Friday, September 7, 2012

and so it continues....

I have come to learn after four years of farming full time that people seem to think that farmers do nothing but complain.  So Michael and I have always tried to be on the happy side and keep our woes and worries to ourselves but this year has been the one when if someone has asked how we are the response has generally not been with a smile!

Fall comes early!
We have not seen much relief from the high heats and lack of rain since our last update.  Since July we have had about an 1" of rain.  That was until the fourth of September when the rain started at 4.45am stopped for an hour so our farrier could trim our horses feet and then the rain continued to fall through until about 10pm at night.  Sadly the rain yesterday was too little too late for most of our garden.  It will help with the well and also our cistern.  However it won't help any of the farmers growing any type of crops as it really has come too late in the season.

For some it is hard to believe that they may have had rain 5km away from the farm and we have seen nothing.  We have spent many a day seeing the rain and storm clouds roll in and over the farm and not leave a single drop on our soil.  Then friends would call to ask if we got any rain and they would let us know that they had had an 1" of rain in 30 minutes.  Some days it felt very frustrating.

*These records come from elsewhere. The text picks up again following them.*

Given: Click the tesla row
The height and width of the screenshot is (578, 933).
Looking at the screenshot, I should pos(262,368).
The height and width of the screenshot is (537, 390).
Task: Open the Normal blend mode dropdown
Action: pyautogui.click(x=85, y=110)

A huge thank-you does go out to some of our CSA members, good friends and our newest neighbours who pulled on their wellies (rubber boots) and came out to the farm to help water and weed, to both our Mums who got onto planes and headed over form Alberta and England to help and also to one of our CSA members who loaded up his car and trailer with additional water for our garden. Your help was greatly appreciated by both Michael and I. The letters of support have also kept moral up when it started to hit rock bottom.
Sadly, how ever much we watered and mulched it really did not make that much of a difference to some crops.  We have lost watermelons, pumpkins, fall squash, broccoli, cabbage, kale and the list does go on.
The help we received did help save our second planting of beans, some of the zucchini, eggplants and hot peppers, kohlrabi and kept the beets going.
Our spring has been our only water source for well over a month for the whole farm and it is starting to feel the strain.  Last week the humidity spiked again and we had sprinklers on our chickens out on pasture, making wallows for 10 pigs, keeping turkeys, egg laying chickens, horses, three humans hydrated and trying to keep transplants alive.  We have managed on several occasions to run the spring below the height of the filter and it takes 24 hours for the height to recover.  So we are having to prioritise our usage and where it goes and pump for only just an hour before the head height drops.  We have six weeks remaining till the end of the CSA and we are doing everything we can to get to the end, but it is going to be a challenge.  It is heartbreaking to see all the planning, planting  just disappear in front of our eyes, all we needed this year was a little help from Mother Nature and she did not want to play ball.
It is not only us that is feeling the strain, farmers who grow cash crops are also suffering. We have heard of farmers who are selling their farms, others are on suicide watch as they are losing their livelihoods due to this drought.  There are going to be tough times ahead for farmers this winter and into next year.  For many of us who purchase feed for animals we have already seen the price of animal feed rise over the last few months and this will be a continuing trend over the next year, this increase and the drought in America and even Russia will see food prices rise again next year.
All we can do is hope and pray that our CSA members have still enjoyed the experience and are happy to take the risk again next year and come back and support the farm for another season.

Captain Virgil Hilts
While we have been dealing with the lack of rain we are being kept on our toes by one of our young piglets called "Virgil Hilts" after Steve McQueen's character in The Great Escape.  For some reason Virgil has decided that his huge paddock that he shares with his four brothers and one sister is just not big enough and he has started to escape on a regular basis and likes to go for a little romp and root up around the rest of the field! For some reason Virgil is impervious to the electric fencing unlike his siblings! He is causing quite the stir around the farm at present.


Evening check to make sure Virgil is still in the paddock!